Install SQL packages:

In [1]:
# !conda install -y psycopg2
# !conda install -y postgresql
# !pip install ipython-sql
# !pip install sqlalchemy

Standard imports + sqlalchemy

In [2]:
import numpy as np
import pandas as pd
import matplotlib.pyplot as plt
import seaborn as sns
import sqlalchemy

%matplotlib inline
%load_ext sql

Establish a database connection to the Postgres database running on my machine localhost using the schema ds100

In [3]:
postgresql_uri = "postgres://jegonzal:@localhost:5432/ds100"
sqlite_uri = "sqlite:///data/ds100.db"
default_db = postgresql_uri
In [4]:
%%sql $postgresql_uri
-- Need to drop views to prevent integrity constraint violations later.
DROP VIEW IF EXISTS date_stats;
Done.
Out[4]:
[]

Basic Table Creation, Manipulation, and Queries

The following example works through some basic table operations including:

  1. creating a table
  2. adding rows
  3. updating rows
  4. deleting rows
  5. querying the table

CREATE TABLE and DROP TABLE

To start, we are going to define a toy relation (a.k.a. table), populate it with some toy data, and work through some basic SQL. Deeper stuff coming soon though, I promise!

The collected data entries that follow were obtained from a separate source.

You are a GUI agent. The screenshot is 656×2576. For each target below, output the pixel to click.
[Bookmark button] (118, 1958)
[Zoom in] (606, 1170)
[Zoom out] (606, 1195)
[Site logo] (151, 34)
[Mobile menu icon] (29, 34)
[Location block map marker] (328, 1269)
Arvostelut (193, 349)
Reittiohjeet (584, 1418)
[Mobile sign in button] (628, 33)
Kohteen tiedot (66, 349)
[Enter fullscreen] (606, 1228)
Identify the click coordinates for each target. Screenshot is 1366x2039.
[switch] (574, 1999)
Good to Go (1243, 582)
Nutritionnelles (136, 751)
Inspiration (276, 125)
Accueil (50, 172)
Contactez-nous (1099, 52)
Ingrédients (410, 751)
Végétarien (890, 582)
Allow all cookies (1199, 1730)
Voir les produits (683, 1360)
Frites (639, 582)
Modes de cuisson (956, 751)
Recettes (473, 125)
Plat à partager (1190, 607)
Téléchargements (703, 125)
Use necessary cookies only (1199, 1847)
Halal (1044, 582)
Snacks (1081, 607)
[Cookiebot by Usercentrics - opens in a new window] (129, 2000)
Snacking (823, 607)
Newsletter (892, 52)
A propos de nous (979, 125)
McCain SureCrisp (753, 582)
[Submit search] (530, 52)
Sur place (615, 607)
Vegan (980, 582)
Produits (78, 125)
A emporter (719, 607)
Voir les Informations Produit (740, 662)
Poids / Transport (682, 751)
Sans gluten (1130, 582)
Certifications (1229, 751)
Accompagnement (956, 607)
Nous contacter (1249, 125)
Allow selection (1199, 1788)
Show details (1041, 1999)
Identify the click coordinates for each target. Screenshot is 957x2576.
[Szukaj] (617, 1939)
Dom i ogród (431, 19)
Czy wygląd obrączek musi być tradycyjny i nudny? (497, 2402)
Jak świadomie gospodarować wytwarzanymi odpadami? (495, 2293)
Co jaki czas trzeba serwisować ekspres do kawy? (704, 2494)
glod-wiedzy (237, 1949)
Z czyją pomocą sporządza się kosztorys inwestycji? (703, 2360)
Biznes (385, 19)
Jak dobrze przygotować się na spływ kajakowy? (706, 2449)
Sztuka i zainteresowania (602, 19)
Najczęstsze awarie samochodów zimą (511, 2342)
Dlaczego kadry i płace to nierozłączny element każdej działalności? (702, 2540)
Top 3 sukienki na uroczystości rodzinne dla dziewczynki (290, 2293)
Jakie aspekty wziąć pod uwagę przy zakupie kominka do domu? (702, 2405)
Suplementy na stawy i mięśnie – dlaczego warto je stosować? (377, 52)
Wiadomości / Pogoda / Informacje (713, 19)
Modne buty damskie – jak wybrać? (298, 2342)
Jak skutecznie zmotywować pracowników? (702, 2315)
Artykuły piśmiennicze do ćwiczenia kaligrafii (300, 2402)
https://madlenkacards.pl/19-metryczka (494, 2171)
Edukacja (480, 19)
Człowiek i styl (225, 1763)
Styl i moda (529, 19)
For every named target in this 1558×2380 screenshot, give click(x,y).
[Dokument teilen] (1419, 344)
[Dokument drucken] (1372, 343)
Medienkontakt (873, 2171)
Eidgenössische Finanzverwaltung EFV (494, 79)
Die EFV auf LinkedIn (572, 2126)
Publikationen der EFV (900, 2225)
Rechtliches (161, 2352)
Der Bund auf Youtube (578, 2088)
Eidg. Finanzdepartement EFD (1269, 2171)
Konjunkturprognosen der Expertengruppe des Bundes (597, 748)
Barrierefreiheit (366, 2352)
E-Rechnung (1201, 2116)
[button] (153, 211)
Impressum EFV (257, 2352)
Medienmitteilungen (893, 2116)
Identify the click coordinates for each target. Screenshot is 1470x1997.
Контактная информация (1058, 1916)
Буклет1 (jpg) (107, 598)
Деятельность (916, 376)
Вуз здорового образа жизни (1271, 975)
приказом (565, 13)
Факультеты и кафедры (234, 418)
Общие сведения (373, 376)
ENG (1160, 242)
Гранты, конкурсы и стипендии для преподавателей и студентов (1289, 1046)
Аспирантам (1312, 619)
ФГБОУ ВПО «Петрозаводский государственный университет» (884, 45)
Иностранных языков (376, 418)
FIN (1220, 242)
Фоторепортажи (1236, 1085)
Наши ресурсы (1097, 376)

First, let's create the table of students

In [5]:
%%sql $default_db

-- Drop the table if it already exists
DROP TABLE IF EXISTS students;

-- Create the table profs
CREATE TABLE students(
    name TEXT PRIMARY KEY, 
    gpa FLOAT CHECK (gpa >= 0.0 and gpa <= 4.0), 
    age INTEGER, 
    dept TEXT, 
    gender CHAR);
Done.
Done.
Out[5]:
[]

Note that each column has a fixed data type.

The DBMS will enforce these types as data is inserted.

Note also the definition of a primary key, as we discussed in the EDA lecture.

The DBMS will enforce the uniqueness of values in the key columns.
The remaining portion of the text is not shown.